What observers may not know is that some of the foreign loans for which the nation has been servicing were obtained for ill-conceived projects, some of which are not yet completed or have been abandoned, while the impact of others cannot be felt on the economy.
One of such white elephant projects is the National Rural Telephony Project. The project was conceived in 2001 to extend telephony services to 218 of the 774 Local Government Areas in the country.
By the time the contract for the project was awarded in 2005, the digital mobile services championed by the Global System for Mobile Communication service providers was already making waves across the country.
The contract was awarded to two Chinese firms, ZTE and Alcatel Shanghai Bell, while a $200m loan for its execution was secured from the China EXIM Bank. The implementation of the project lingered beyond the given timeframe as a result of several issues and payment of counterpart funding.

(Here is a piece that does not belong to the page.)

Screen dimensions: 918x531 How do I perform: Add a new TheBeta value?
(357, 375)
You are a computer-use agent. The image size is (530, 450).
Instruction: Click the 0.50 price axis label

The project was said to have been poorly implemented in some locations, while in a few others, it was not implemented at all as a result of difficulties in securing project sites.
By the time the project was completed around 2007, it was clear that the government did not have a model for its management. When it eventually decided to give out the project as a concession and divided into six operations according to the geopolitical zones in the country, six firms emerged victorious.
However, that was the beginning of another controversy with letters being exchanged between the Ministry of Information and Communication, the Attorney General of the Federation, the Bureau of Public Procurement and the Infrastructure Concession and Regulatory Commission.
The consequence of the bureaucratic bottleneck is that 17 years after it was conceived, the NRTP has not been put into use and Nigeria is repaying principal for the loan borrowed for the project as well as the interest.
Another project for which a loan was secured from China is the Nigeria National Public Security Communication System. A total of $399.5m was secured from the China EXIM Bank and the contract was awarded to ZTE. The Federal Government paid a counterpart funding of $70.5m.
The project is meant to install cameras and monitoring stations in three cities of the federation and to give the police a technological capacity for monitoring and prevention of crimes. Some of the installations for the controversial project have since been vandalised.
For the Abuja Light Rail Project, the Federal Government secured $500m from the China EXIM Bank. The project has yet to be completed, that is if it has not been abandoned.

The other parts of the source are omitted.